On 13 May, HSBC Bank Malta plc published its Interim Statement giving a review of the Bank’s performance since the start of the year. The Directors stated that HSBC Malta continued to perform well with revenue and profits in line with expectations. Nonetheless, the Bank has experienced a slowdown in the demand for loans due to prevailing economic conditions and increasing competition. HSBC noted that the level of deposits remained stable despite the competitive pressures in the market including stock issues by the Government of Malta.
Costs also increased during the period under review as the Bank continued to expand its business and transform its operations. However, the cost efficiency ratio remained broadly in line with that of that of the second half of 2010 as the growth in operating income outpaced the increase in costs.
Given the current economic scenario, loan impairments increased slightly over the same period last year but were lower than expected. HSBC Malta also incurred negative fair value markdowns on its available-for-sale portfolio as the renewed stress in the Eurozone and inflationary pressures caused spreads on EU sovereign paper to widen. This charge was directly deducted from revaluation reserves and does not impact the Group’s overall profitability level.
HSBC also confirmed that it maintained its strong liquidity position and a stable loans-to-deposit ratio together with capital ratios which are well above regulatory requirements.

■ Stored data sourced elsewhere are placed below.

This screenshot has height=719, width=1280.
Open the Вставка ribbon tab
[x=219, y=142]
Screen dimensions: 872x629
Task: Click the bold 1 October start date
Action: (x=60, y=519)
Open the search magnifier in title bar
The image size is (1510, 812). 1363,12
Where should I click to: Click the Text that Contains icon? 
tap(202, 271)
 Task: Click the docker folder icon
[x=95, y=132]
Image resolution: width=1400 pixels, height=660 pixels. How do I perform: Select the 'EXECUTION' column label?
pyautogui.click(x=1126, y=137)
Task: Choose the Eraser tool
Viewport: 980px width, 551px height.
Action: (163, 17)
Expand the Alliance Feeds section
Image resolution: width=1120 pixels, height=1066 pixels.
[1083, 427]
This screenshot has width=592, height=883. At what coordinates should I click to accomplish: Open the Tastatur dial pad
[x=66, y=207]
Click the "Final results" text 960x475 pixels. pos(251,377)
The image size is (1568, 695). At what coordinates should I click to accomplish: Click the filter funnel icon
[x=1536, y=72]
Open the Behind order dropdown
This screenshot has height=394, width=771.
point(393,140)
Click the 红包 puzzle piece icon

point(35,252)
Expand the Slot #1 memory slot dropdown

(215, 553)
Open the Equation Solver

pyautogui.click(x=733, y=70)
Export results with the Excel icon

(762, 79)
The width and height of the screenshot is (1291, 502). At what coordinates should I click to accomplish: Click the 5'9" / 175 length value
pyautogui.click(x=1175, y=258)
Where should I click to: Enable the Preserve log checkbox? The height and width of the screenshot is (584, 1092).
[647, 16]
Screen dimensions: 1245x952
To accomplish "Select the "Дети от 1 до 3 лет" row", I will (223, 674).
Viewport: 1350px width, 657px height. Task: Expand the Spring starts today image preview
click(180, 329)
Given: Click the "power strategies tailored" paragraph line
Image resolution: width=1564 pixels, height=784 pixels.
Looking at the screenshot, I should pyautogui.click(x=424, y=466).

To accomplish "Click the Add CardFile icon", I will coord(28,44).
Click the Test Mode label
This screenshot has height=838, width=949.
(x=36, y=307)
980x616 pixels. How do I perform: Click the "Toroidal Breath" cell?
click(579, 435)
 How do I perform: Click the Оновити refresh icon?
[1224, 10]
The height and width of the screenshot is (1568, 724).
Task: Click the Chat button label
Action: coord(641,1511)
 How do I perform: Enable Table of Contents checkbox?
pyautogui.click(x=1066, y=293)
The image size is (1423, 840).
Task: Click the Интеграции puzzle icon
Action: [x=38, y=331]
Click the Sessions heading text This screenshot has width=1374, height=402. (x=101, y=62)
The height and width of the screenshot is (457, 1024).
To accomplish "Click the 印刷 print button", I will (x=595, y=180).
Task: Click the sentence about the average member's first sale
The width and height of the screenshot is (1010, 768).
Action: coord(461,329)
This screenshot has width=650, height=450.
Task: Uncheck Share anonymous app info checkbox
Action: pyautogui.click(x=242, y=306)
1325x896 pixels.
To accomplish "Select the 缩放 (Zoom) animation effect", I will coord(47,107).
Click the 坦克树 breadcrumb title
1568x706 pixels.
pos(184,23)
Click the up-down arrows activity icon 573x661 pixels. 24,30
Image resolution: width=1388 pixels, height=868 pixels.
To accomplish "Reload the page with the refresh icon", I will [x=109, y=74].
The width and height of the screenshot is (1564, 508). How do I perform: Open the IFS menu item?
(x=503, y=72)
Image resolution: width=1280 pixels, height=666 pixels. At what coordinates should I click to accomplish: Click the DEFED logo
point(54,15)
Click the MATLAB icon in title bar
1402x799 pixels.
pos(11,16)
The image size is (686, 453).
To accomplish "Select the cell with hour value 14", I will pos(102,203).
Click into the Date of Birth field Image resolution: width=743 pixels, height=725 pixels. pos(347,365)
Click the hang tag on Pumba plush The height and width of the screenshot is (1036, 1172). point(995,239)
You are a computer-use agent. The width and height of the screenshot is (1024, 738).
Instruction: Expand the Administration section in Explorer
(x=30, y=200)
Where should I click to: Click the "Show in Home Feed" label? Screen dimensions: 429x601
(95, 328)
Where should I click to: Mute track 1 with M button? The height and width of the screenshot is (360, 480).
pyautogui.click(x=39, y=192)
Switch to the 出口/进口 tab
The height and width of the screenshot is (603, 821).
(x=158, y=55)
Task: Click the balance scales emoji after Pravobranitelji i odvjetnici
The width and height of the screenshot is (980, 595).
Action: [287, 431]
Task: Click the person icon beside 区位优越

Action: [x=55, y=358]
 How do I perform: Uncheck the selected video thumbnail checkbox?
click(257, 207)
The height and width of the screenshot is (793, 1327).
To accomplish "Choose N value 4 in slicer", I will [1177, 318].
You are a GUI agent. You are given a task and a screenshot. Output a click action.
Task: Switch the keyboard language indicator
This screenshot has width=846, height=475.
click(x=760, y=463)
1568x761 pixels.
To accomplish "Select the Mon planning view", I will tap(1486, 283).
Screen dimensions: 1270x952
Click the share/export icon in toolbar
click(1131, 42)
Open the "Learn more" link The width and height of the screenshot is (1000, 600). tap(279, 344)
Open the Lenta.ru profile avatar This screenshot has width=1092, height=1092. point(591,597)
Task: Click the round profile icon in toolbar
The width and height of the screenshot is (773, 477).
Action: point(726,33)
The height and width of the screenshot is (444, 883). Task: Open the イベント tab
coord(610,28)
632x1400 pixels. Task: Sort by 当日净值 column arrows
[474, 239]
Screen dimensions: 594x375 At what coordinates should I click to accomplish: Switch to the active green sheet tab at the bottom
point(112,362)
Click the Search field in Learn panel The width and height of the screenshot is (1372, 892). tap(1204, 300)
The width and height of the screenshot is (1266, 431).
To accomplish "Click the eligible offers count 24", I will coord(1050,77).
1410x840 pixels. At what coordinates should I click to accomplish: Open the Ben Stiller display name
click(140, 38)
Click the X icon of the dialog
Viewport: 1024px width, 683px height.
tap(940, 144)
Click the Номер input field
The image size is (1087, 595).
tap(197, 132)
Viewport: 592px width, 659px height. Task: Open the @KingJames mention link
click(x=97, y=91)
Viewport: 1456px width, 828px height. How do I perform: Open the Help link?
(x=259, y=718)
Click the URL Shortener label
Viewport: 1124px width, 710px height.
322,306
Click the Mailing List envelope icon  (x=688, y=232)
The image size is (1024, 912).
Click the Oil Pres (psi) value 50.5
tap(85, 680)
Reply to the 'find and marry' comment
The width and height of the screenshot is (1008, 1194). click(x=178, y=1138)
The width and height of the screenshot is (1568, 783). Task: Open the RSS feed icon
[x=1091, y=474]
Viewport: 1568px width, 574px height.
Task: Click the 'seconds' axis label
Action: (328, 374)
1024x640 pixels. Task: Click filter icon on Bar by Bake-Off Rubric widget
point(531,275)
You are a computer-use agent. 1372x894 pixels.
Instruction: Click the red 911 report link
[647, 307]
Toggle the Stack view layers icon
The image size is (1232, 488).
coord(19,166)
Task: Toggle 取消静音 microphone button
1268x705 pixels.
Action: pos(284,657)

The Bank’s CEO, Mr Alan Richards, stated the Board of Directors is encouraged by the Bank’s positive performance during the period under review. Looking forward, Mr Richards explained that the local economy continues to perform relatively well although a prolonged crisis in Libya may adversely impact Malta’s GDP growth rates. Moreover, in the short-term, risks to global growth remain including the elevated oil price and the uncertainty across the Eurozone.